For years now, the sabermetric community has considered the idea of sample size and its role in evaluating performance. We don’t go preaching about a player’s transformation if he went on a five-day tear at the plate. We shouldn’t, at least.
Depending on the size of the sample, we can get to the point at which different stats stabilize. By stabilization, we usually mean that, when a certain stat reaches that threshold, the performance starts to seem a little more trustworthy.
For Clint Frazier, the 2021 season will be about trying to prove that what he did in 2020 wasn’t a fluke. Last season, the Yankees’ outfielder made substantial gains on several fronts, at least in comparison to his play up to that date.
In the 2019 campaign, Frazier had 246 plate appearances and slashed .267/.317/.489 with a 6.5 BB%, a 28.5 K%, and a 108 wRC+. After changing his approach and stance in 2020, the redheaded slugger improved to a .267/.394/.511 line with a 15.6 BB%, a 27.5 K%, and a 149 wRC+ in 160 plate appearances.
On Monday, on an MLB Network appearance, Frazier talked about the refreshed stance and mechanics. Per NJ Advance Media:
“He explained the change in his batting stance in which he points the back of his left foot toward the pitcher, coiling his hips about as far as they can go before he explodes toward the pitch. He called it “pre-setting my hip.”
Frazier said that, at times, he felt like he was “trying to swing but my swing was on safety, and there were things that were preventing me from moving forward the way that I wanted to.” The adjustment was made to “limit the amount of movement” he had at the plate.
“It makes me feel like I have way more time in general... I definitely feel like it helped me use right field with more intent,” he said.
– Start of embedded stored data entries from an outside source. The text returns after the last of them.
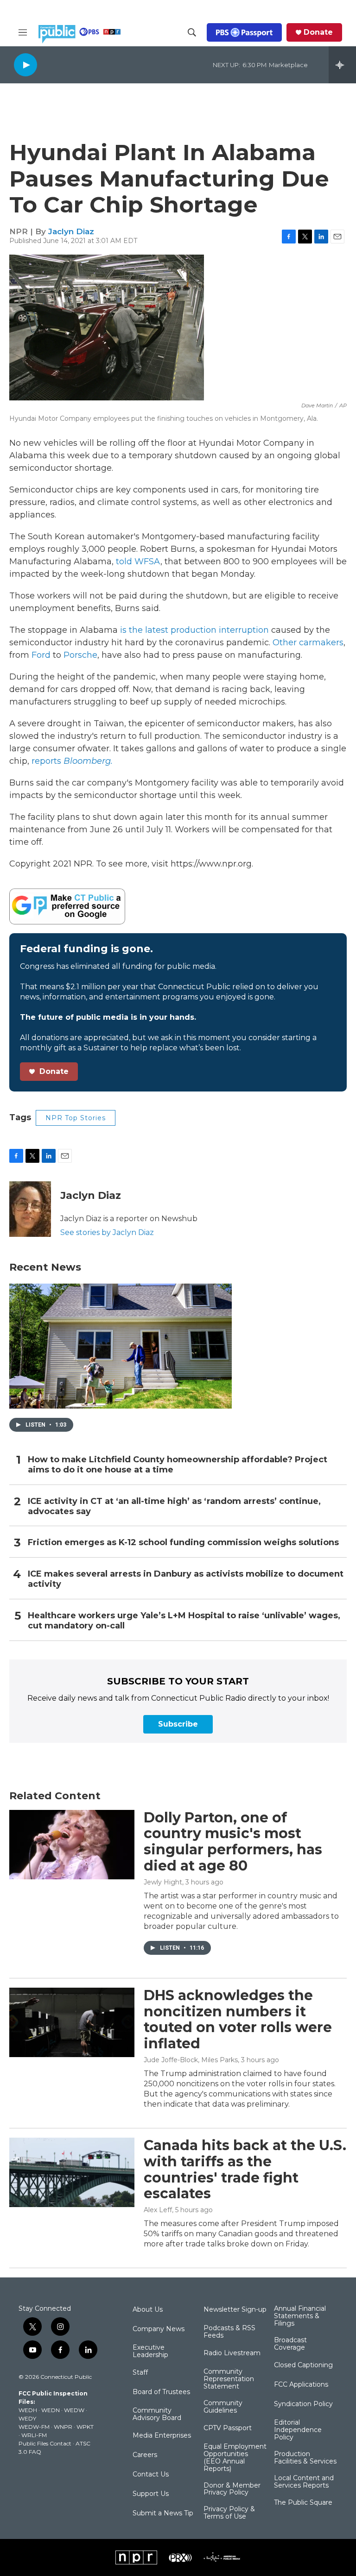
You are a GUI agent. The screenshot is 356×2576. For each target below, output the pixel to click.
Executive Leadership (150, 2351)
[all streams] (342, 64)
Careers (145, 2455)
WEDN (50, 2410)
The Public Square (303, 2503)
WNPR (63, 2426)
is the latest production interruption (194, 630)
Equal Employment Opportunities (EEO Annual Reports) (235, 2458)
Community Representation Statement (228, 2379)
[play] (25, 64)
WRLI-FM (34, 2435)
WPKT (85, 2426)
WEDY (27, 2418)
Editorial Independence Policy (298, 2430)
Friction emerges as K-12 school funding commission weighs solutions (183, 1542)
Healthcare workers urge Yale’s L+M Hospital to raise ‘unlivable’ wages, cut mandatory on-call (184, 1621)
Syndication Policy (303, 2404)
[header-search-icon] (192, 32)
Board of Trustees (161, 2392)
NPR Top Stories (75, 1118)
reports (72, 761)
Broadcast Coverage (290, 2344)
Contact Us (151, 2474)
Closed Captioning (303, 2365)
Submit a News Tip (163, 2513)
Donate (318, 32)
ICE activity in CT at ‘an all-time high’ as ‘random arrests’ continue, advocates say (174, 1506)
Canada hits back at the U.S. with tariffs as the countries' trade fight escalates (245, 2169)
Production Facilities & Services (305, 2458)
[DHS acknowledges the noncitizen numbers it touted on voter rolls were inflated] (71, 2022)
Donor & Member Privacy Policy (232, 2489)
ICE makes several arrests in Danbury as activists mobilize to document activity (185, 1579)
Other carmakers (308, 642)
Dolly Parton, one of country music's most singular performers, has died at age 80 (233, 1841)
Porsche (80, 655)
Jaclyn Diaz (71, 231)
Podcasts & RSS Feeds (229, 2332)
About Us (148, 2310)
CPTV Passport (227, 2428)
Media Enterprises (162, 2435)
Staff (140, 2372)
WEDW (74, 2410)
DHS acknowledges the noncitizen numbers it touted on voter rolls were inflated (238, 2019)
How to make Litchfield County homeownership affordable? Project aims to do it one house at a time (177, 1465)
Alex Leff (158, 2210)
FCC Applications (301, 2385)
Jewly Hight (163, 1882)
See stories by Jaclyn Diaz (107, 1232)
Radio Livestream (232, 2353)
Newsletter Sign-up (235, 2310)
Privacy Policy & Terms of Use (229, 2513)
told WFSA (138, 561)
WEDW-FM (34, 2426)
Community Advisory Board (157, 2414)
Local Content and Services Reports (304, 2482)
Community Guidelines (222, 2407)
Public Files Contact (45, 2443)
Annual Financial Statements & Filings (300, 2316)
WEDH (28, 2410)
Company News (158, 2329)
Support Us (151, 2494)
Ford (41, 655)
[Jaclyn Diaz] (30, 1209)
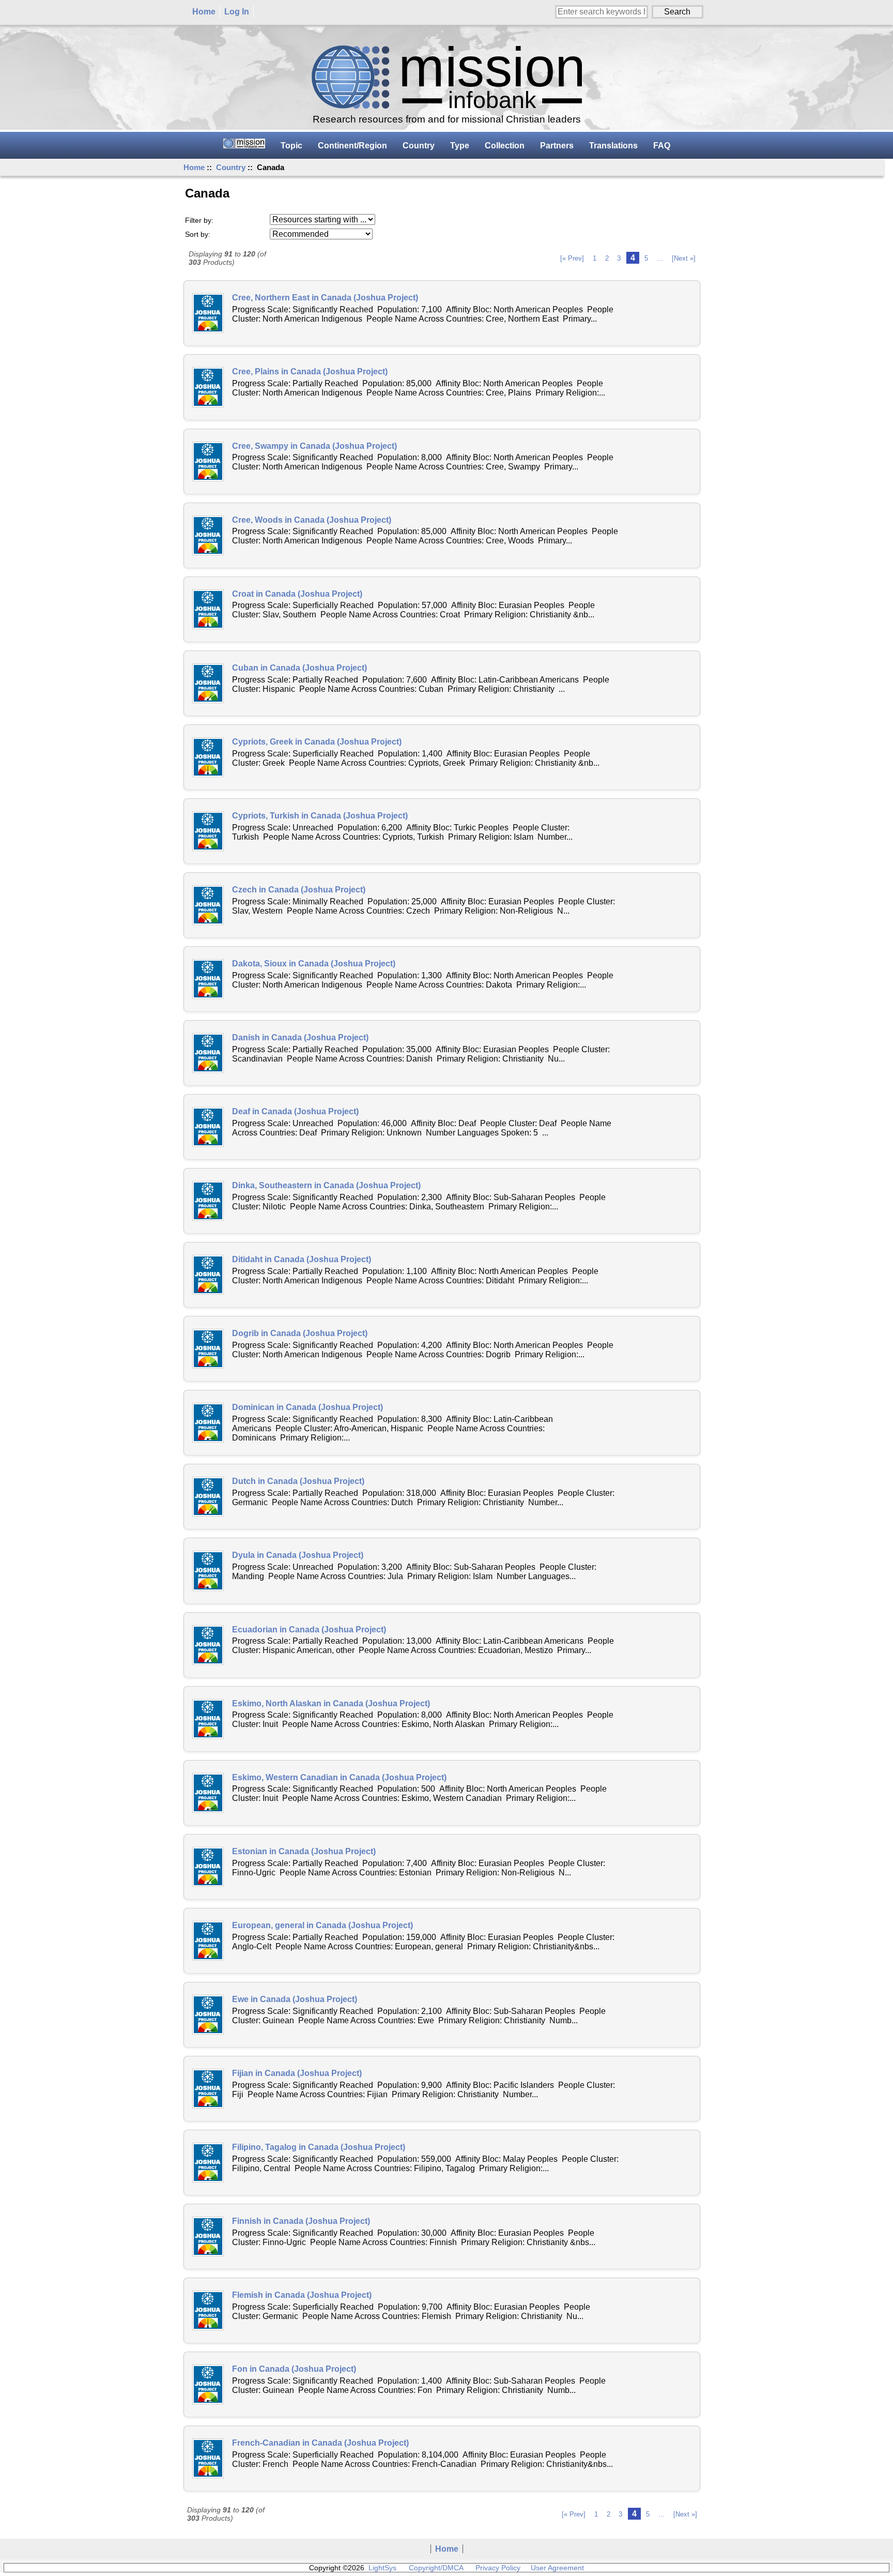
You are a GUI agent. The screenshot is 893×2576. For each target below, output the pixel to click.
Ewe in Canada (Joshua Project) (294, 1999)
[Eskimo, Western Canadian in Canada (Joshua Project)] (208, 1793)
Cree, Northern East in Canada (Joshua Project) (325, 297)
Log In (236, 11)
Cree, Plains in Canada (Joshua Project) (310, 371)
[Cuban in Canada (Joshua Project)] (208, 683)
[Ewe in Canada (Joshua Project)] (208, 2015)
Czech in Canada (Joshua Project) (298, 889)
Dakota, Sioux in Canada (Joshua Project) (313, 963)
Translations (613, 145)
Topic (291, 145)
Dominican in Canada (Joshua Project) (307, 1407)
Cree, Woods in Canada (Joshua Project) (311, 520)
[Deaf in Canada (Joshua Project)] (208, 1127)
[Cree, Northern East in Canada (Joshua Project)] (208, 313)
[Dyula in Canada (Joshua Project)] (208, 1570)
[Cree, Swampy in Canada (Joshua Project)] (208, 461)
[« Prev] (572, 258)
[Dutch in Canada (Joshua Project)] (208, 1497)
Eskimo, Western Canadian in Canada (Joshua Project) (339, 1777)
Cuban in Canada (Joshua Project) (299, 667)
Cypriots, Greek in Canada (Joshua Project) (317, 741)
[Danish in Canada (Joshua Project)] (208, 1053)
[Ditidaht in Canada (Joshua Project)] (208, 1275)
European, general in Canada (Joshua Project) (322, 1925)
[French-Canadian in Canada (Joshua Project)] (208, 2458)
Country (230, 167)
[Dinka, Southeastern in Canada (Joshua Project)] (208, 1201)
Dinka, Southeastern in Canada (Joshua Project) (326, 1185)
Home (203, 11)
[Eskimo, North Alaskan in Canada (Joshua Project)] (208, 1719)
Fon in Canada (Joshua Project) (294, 2369)
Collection (505, 145)
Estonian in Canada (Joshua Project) (304, 1851)
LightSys (382, 2568)
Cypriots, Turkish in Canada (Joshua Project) (320, 815)
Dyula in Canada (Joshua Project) (297, 1555)
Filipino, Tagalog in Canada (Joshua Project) (318, 2147)
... (660, 258)
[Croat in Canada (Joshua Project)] (208, 609)
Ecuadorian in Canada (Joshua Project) (309, 1629)
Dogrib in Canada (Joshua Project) (299, 1333)
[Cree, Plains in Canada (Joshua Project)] (208, 387)
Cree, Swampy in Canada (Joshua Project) (314, 446)
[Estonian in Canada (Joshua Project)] (208, 1867)
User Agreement (557, 2568)
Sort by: (197, 234)
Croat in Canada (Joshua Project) (297, 593)
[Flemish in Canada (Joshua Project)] (208, 2310)
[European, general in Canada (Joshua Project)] (208, 1941)
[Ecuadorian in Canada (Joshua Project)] (208, 1645)
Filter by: (199, 220)
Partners (557, 145)
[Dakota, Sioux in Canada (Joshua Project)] (208, 979)
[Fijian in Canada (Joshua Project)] (208, 2089)
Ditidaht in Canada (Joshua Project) (301, 1259)
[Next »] (684, 258)
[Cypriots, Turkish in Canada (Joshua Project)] (208, 831)
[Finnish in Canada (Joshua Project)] (208, 2236)
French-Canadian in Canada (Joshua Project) (320, 2442)
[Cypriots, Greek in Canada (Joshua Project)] (208, 757)
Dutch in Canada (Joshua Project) (298, 1481)
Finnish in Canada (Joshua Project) (301, 2221)
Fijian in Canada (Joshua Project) (297, 2073)
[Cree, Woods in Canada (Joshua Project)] (208, 535)
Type (459, 145)
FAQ (661, 145)
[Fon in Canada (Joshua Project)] (208, 2384)
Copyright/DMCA (436, 2568)
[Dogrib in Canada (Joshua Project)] (208, 1349)
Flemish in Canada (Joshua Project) (302, 2295)
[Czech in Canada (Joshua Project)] (208, 905)
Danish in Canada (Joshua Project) (300, 1037)
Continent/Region (352, 145)
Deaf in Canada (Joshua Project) (295, 1111)
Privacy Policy (497, 2568)
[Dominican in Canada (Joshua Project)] (208, 1423)
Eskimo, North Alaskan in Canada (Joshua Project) (331, 1703)
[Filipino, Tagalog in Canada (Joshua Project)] (208, 2163)
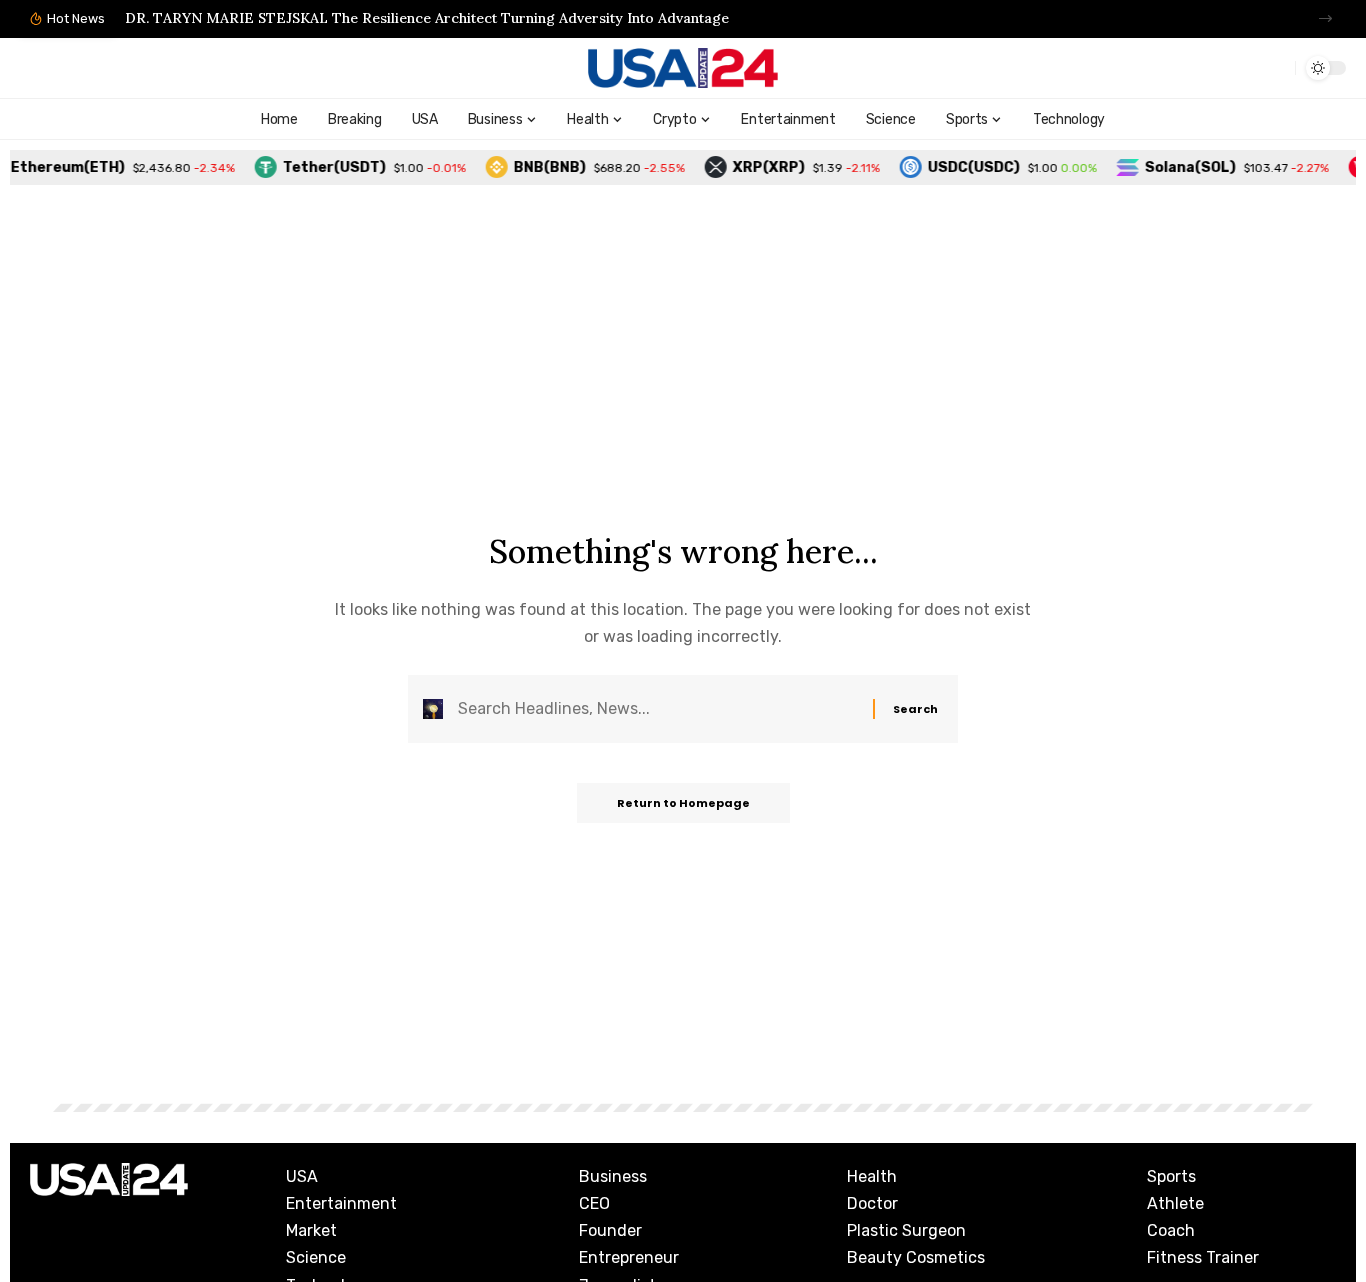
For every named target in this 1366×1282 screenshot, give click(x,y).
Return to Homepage (683, 803)
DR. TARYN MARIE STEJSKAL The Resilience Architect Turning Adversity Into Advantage (427, 18)
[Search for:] (658, 708)
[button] (1325, 18)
But back to Frazier’s profile. The statistic that raises the most eyebrows is the walk rate: it’s not often that a player increases his BB% by almost 10 percentage points between seasons. So, is it sustainable?
According to this article by the folks at FanGraphs about sample sizes, the threshold for stabilization of the walk rate is 140 plate appearances. In 2020, Frazier barely reached that mark, finishing at 160. Even during his ugly slump to finish the campaign, in which he went 1-for-25, he walked at a 16.0% rate.
So, apparently, Frazier went from being an OBP liability to being an on-base machine. However, he will get to show in 2021 that he can keep walking at that clip, or something relatively close to it. The season ahead represents a challenge for the talented slugger: he will likely get around 500 plate appearances, and if he keeps the gains he showed in 2020, he will silence the few remaining doubters.
What else did Frazier accomplish in 2020? He slashed 2.5 percentage points off his swinging strike rate (from 13.3 in 2019 to 10.8), he cut his chase rate from 25.0% to 17.8%, and saw career-highs in barrel percentage (12.5), average exit velocity (89.4 mph) and hard-hit rate (43.2.)
Additionally, he went from being a lousy defender to one of the best in the American League at the corners. He posted a -12 Outs Above Average (OAA) figure in 2019 to +2 in 2020, putting him in the 82nd percentile. He was a Gold Glove finalist, as incredible as it may sound.
All in all, it was clear that the kid worked his butt off before the 2020 season, and for him, 2021 won’t bring more major modifications. “I’m not making any changes this offseason,” he said on the MLB Network on Monday. “I’m just trying to familiarize myself with that movement more going forward and mash.” He will look to find consistency with his stance, his mechanics, and his body. This campaign, for Clint Frazier, is about solidifying his position as one of the best up-and-coming players in Major League Baseball.